• _YOUR GOAL_
Please reproduce all entries word for word and omit their pictures.

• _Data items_

----------------------------------------

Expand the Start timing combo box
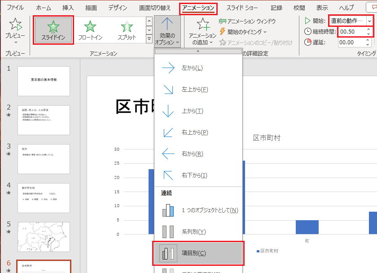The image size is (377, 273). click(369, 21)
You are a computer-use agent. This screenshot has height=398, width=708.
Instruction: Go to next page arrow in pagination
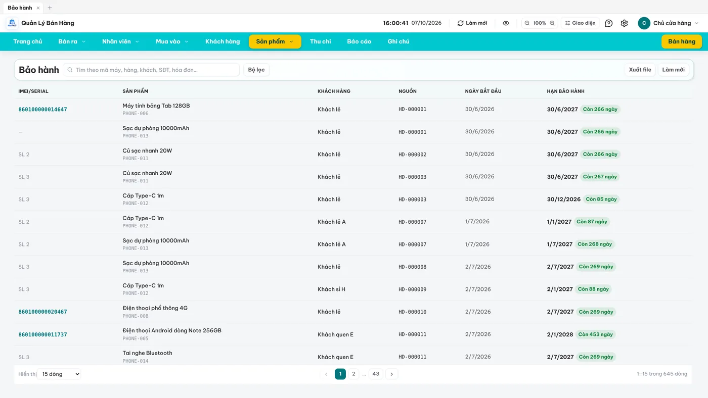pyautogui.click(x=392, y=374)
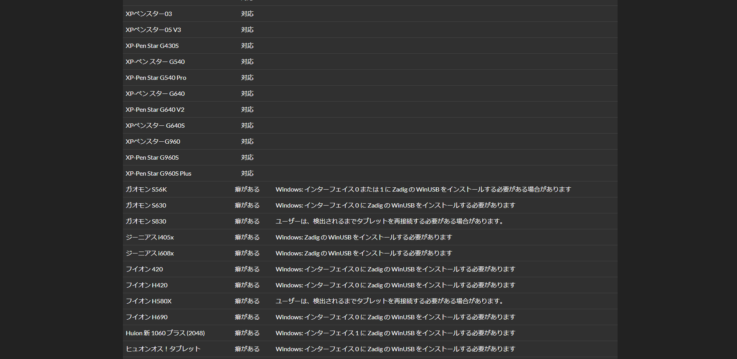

----------------------------------------

• _EXERCISE RESPONSE_
Expand the Start timing combo box
The image size is (377, 273). click(369, 21)
You are a computer-use agent. This screenshot has height=398, width=708.
Instruction: Go to next page arrow in pagination
pyautogui.click(x=392, y=374)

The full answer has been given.